TASK DETAILS: Exactly as they appear, reproduce the lines from the one holding "This screenshot has height=509, width=1024." through the last line of the material below.

INFORMATION SUPPLIED:
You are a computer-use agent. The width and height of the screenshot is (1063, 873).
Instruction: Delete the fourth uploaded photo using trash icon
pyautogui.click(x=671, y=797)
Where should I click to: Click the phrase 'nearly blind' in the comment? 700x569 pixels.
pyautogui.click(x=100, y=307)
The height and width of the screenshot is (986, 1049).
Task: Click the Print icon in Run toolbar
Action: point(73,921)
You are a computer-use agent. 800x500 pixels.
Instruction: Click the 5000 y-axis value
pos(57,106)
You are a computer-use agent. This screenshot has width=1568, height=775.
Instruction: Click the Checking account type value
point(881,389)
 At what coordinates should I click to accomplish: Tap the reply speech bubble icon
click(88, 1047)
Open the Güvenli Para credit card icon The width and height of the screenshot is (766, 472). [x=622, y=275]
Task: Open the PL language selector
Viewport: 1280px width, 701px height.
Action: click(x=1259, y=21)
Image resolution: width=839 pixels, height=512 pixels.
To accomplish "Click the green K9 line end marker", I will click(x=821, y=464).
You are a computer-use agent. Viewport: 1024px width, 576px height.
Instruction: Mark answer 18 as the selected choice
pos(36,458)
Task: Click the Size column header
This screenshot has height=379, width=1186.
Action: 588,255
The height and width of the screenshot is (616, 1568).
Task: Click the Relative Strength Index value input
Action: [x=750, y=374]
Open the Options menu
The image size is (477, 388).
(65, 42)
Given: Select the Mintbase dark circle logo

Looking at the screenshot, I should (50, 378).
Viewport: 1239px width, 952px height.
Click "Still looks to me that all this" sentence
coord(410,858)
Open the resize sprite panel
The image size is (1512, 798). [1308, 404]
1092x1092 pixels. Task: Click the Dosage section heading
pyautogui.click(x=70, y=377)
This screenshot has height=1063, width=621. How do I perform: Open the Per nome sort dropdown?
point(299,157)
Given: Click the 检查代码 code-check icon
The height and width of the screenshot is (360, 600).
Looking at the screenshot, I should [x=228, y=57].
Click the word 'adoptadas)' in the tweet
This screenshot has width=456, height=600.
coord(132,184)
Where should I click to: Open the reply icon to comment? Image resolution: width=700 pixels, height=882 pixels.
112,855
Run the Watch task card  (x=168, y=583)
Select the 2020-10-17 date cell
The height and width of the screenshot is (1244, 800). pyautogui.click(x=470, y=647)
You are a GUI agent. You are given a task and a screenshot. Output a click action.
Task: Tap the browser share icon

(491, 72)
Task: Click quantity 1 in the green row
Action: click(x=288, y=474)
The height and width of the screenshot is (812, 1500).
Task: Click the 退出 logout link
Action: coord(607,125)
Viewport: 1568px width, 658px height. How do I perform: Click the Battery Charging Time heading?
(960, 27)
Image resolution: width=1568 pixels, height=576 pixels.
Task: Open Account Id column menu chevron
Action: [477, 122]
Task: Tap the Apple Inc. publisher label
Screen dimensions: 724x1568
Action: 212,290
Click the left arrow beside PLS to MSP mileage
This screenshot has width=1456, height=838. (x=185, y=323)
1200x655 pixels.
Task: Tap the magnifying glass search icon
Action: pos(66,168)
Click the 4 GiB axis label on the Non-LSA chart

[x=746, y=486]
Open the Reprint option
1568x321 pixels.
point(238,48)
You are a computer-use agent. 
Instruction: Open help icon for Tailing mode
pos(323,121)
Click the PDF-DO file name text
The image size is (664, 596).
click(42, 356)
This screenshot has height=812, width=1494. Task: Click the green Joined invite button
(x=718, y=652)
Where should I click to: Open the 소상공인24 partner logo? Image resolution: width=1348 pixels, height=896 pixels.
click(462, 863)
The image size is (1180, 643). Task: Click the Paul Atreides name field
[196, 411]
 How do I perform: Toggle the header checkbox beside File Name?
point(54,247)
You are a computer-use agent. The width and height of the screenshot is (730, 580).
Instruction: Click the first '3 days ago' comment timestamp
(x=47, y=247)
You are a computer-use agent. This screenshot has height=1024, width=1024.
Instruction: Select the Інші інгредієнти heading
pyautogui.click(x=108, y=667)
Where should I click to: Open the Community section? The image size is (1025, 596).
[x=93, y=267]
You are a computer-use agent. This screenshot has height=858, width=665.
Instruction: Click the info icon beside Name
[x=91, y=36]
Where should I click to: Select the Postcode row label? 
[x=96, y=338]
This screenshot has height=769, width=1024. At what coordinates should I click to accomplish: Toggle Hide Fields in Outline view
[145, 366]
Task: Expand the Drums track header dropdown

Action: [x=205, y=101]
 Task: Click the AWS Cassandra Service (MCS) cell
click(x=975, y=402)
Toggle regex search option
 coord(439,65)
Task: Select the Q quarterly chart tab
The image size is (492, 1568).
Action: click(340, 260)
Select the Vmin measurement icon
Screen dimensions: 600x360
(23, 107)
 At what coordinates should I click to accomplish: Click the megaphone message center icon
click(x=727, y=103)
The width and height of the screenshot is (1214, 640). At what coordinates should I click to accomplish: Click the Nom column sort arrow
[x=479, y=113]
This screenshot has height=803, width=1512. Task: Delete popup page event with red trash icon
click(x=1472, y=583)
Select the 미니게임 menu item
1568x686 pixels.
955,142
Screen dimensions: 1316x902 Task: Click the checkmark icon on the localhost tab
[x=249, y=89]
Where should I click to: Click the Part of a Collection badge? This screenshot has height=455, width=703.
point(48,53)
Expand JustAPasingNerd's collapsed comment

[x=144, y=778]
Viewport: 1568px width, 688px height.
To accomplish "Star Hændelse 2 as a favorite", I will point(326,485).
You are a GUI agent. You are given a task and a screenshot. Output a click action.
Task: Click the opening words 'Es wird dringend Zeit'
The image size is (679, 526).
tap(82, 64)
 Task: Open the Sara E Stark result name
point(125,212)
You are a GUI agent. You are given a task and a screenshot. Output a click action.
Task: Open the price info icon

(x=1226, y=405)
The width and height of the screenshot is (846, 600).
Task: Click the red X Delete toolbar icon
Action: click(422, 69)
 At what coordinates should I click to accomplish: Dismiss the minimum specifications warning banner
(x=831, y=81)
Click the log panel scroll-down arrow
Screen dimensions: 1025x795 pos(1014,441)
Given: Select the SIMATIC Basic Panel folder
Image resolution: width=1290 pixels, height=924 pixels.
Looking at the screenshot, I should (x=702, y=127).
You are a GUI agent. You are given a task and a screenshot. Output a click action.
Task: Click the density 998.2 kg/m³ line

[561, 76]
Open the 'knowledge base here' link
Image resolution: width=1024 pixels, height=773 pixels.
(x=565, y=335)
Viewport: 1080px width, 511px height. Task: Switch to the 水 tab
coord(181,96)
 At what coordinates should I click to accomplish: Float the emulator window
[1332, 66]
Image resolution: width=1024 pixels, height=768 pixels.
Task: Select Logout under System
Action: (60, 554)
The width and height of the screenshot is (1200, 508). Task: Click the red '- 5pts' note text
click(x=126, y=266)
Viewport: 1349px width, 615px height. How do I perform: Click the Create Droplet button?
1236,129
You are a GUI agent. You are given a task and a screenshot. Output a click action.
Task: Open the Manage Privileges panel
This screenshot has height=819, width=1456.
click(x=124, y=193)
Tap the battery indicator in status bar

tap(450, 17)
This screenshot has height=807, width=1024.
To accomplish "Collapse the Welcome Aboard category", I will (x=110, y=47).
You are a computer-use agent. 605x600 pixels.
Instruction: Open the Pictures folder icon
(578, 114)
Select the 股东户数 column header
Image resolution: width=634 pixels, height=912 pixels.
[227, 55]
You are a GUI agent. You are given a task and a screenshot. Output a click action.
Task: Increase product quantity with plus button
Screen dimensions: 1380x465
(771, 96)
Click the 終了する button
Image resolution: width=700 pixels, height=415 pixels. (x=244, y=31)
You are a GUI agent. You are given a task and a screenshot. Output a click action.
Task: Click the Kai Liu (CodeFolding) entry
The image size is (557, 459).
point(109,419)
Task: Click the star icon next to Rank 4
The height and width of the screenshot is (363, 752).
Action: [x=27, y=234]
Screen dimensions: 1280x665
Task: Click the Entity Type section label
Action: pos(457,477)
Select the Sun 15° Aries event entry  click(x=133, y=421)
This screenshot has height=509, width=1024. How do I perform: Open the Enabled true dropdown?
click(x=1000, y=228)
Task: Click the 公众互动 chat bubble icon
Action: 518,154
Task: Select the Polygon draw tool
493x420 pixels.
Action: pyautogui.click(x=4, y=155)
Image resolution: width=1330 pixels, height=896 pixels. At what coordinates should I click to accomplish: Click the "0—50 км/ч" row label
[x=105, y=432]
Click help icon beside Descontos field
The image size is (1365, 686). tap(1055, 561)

SOLUTION TO THIS EXERCISE:
This screenshot has height=509, width=1024. How do I perform: Open the Enabled true dropdown?
click(x=1000, y=228)
Task: Click the 公众互动 chat bubble icon
Action: 518,154
Task: Select the Polygon draw tool
493x420 pixels.
Action: pyautogui.click(x=4, y=155)
Image resolution: width=1330 pixels, height=896 pixels. At what coordinates should I click to accomplish: Click the "0—50 км/ч" row label
[x=105, y=432]
Click help icon beside Descontos field
The image size is (1365, 686). tap(1055, 561)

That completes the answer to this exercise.